Please take the [Tour] and do some research before posting. An English language site on basic mathematics will explain the logic behind the standard English language usage. If, as I suspect, you are not a native English speaker, you might look on English Language Learners, where I imagine this will have already been asked.
– DavidJan 07 '22 at 20:28
2
(1) is incorrect, because "thirty-two" means 3 tens and 2 units, whereas the fractional part here is 3 tenths and 2 hundredths. It also doesn't distinguish from 100.032.
– Weather VaneJan 07 '22 at 20:34
@WeatherVane I disagree. "One-hundred point thirty-two" is quite natural to me for 100.32. OTOH, 100.032 would be said "One hundred point zero three two" or "One hundred point zero thirty-two". (For enunciation into a noisy channel, I would say "one zero zero point zero three two.)
– Jack O'FlahertyJan 07 '22 at 20:41
https://www.grammarphobia.com/blog/2012/02/decimal-point.html
i read this article, thats why i don't know what is correct option
– bloomer_xxJan 07 '22 at 20:44
2
The blog starts with "When you’re speaking or writing numbers, the word “and” is actually the decimal point. So one hundred thirty-two is 132, but one hundred and thirty-two is 100.32". That's complete nonsense: "One hundred and thirty-two" and "One hundred thirty-two" both mean 132.
– Weather VaneJan 07 '22 at 20:50
@Weather Vane: To be fair, that's a question, which the blogger corrects in the very next paragraph.
– Old BrixtonianJan 07 '22 at 21:00
@bloomer_xx: At that grammarphobia link, Q means it's a question. The answer, marked A, tells the questioner, "This is a common misconception, but in spoken or written numbers the conjunction “and” does not mean decimal point. " Weather Vane has explained that "thirty-two" means 3 tens and 2 units. For 100.32 we say "one hundred point three two".

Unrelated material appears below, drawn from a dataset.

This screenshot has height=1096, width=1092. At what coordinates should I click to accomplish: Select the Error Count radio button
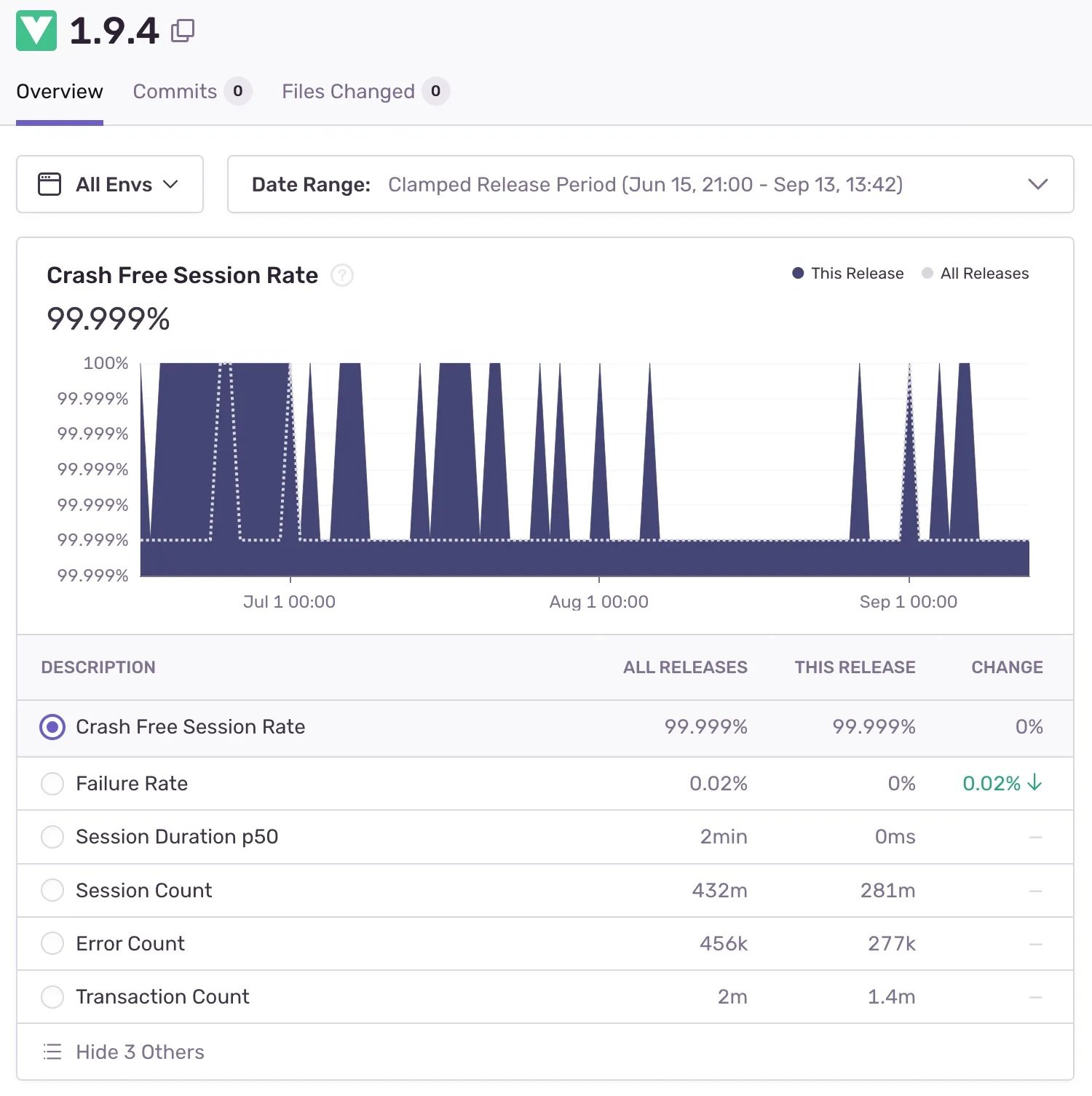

– Old BrixtonianJan 07 '22 at 21:06
Interestingly, when I was in elementary school we were taught to never say “and” in the whole number part: “one hundred thirty two not one hundred and thirty two.” And to use the and only as the decimal point *but then* one had to also specify the fraction: One hundred thirty two and twenty nine hundredths. Of course nobody does this- me included. So as @WeatherVane says: one hundred and thirty two = 132. But one hundred and thirty two hundredths = 100.32 And if you’re a machinist it’d be one hundred and three hundred and twenty thousandths.